Since Lesh had never played bass, it meant that to a great extent he learned "on the job," yet it also meant he had no preconceived attitudes about the instrument's traditional "rhythm section" role.
Indeed, he has said that his playing style was influenced more by Bach counterpoint than by rock or soul bass players — although one can also hear the fluidity and power of a jazz bassist such as Charles Mingus or Jimmy Garrison in Lesh's work, along with stylistic allusions to fellow San Francisco psychedelic-era bassist, Jack Casady.
Lesh was an innovator in the new role that the electric bass developed during the mid-1960s. Contemporaries such as James Jamerson, Paul McCartney and Jack Casady adopted a more melodic, contrapuntal approach to the instrument.
Before this, bass players in rock had generally played a conventional timekeeping role within the beat of the song, and within (or underpinning) the song's harmonic or chord structure.
While not abandoning these aspects, Lesh took his own improvised excursions during a song or instrumental. This was a characteristic aspect of the so-called San Francisco Sound in the new rock music.
In many Dead jams, Lesh's bass is — in essence — as much a lead instrument as Garcia's guitar.
Lesh was not a prolific composer or singer with the Grateful Dead, although some of the songs he did contribute — "New Potato Caboose," "Box of Rain," "Unbroken Chain" and "Pride of Cucamonga" — are among the best-known in the band's repertoire.
Lesh's high tenor voice contributed to the Grateful Dead's four-part harmony sections in their group vocals in the early days of the band, until he relinquished singing high parts to Donna Godchaux.

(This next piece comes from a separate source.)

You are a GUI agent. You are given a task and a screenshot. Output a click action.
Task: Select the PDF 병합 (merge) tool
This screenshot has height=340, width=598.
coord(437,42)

In the 1980s, he resumed singing, but as a baritone. His interest in avant-garde music was a crucial influence on the Dead.
In 2012, Lesh founded Terrapin Crossroads, in San Rafael, California. The venue officially opened on March 17, 2012, with a first of a run of twelve concerts by Phil Lesh and Friends. When not on tour, Lesh's sons, Grahame and Brian, serve as the house band at Terrapin Crossroads.
Phil Lesh and Friends made appearances in the summer of 2013 at both Mountain Jam Music Festival and Gathering of the Vibes Festival. Lesh frequently tours with Phil Lesh and Friends.
In October, 2015, Lesh revealed that he had undergone surgery as treatment for bladder cancer. He stated that his prognosis was good and that he expected to make a full recovery.